Making those pesky clothes vanish is easier than you’d think. Despite the popular folklore that you first must pass a series of relationship tests in order to get there, au contraire. The scientists working around the clock in shifts down in the Cook To Bang lab have discovered a way to leapfrog that major time suck. Polenta draws people sharing it for reasons I could only explain via a Glenn Beck crazy chart. It has the effect even with polar opposites like a hipster honky in pants tighter than the sororitease he’s banging’s black fuck-me pants. Don’t question the science. It just works, like gravity. Or condoms*.

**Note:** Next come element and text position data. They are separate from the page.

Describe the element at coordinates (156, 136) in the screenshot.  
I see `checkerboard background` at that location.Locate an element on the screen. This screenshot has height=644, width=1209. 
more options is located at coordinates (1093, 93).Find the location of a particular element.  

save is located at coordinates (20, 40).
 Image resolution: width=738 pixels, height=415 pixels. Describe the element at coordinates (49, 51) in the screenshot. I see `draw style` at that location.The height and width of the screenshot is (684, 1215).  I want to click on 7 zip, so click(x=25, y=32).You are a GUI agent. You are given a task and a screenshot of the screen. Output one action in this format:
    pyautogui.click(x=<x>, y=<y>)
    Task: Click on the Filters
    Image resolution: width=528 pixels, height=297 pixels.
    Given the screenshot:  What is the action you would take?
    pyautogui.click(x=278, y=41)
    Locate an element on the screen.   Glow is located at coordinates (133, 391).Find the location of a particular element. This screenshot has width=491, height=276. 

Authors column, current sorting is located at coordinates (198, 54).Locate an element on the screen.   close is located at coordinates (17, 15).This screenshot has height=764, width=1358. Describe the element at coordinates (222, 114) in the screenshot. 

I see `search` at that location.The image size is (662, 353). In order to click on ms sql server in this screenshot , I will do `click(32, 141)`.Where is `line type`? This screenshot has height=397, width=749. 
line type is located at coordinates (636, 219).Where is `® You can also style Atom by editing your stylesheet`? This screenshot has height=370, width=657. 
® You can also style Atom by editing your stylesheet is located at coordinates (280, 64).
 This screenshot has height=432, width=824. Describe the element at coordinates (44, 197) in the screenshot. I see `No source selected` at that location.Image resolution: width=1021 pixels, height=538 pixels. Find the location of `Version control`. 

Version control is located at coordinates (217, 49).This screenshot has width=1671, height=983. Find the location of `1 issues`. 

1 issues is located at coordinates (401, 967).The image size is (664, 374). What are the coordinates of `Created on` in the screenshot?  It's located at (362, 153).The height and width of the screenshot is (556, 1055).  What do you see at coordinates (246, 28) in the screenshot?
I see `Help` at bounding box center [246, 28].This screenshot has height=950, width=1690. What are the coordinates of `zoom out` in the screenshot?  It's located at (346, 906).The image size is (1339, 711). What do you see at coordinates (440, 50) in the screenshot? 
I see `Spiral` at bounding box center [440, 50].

* Effective 99.7% of the time, unofficially courtesy of Planned Parent
Total time: Approximately 1 minutes
Projected cost: $3
Drinking buddy: Red wine or GRINDHOUSE GREYHOUND
Ingredients (12 cookies)
1. 2 tbsp olive oil
2. 1 tsp rice vinegar
3. 1 tbsp agave nectar/HONEY
4. 2 dashes salt
5. 1 handful raw almonds
6. 2 massive handfuls spinach leaves
7. 1 polenta log
8. 4 dates
Step 1
Soak the almonds (approx 15 min) while you move onto step 2. Drain almonds right before tossing your salad.
Step 2
Remove the date pits and chop finely. Heat up 1 tbsp olive oil in a pan on medium heat before sautÈing the date bits. Slice the polenta log thinly and add to the pan. Add a dash of salt, pan-fry, and flip (approx 3 min). Add more salt and cook other side through (approx 2 min).
Step 3
Mix together the olive oil, vinegar, and agave nectar to make dressing.
Step 4
Toss the spinach and soaked almonds with the dressing. Lay out on plates and artfully lay out the cooked polenta rounds, crowning them with sautéed dates.